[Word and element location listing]
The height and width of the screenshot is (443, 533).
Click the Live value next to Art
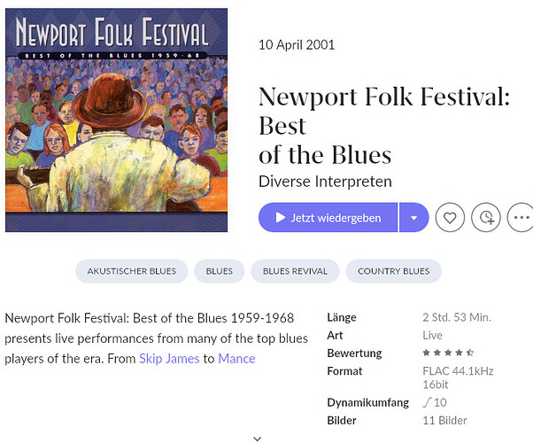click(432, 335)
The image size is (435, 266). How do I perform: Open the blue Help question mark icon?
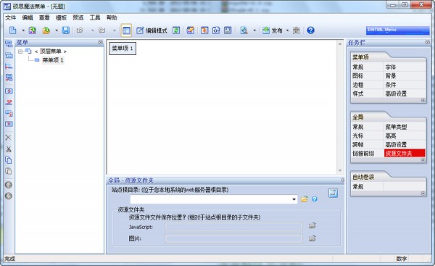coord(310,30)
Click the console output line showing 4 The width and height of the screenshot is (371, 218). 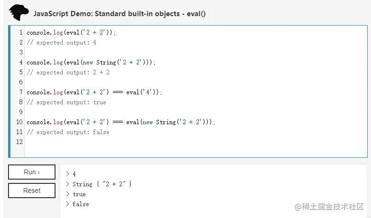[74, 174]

Task prompt: Convert the listing, from its start through the line containing "coord(310,30)", into a two-column CSV with the columns request and answer and one row per request. Put each value in a single quoted field with line breaks replaced by spaces, and leave the pictures out.

Result of the task:
request,answer
"The height and width of the screenshot is (443, 533). Click the Live value next to Art","click(432, 335)"
"The image size is (435, 266). How do I perform: Open the blue Help question mark icon?","coord(310,30)"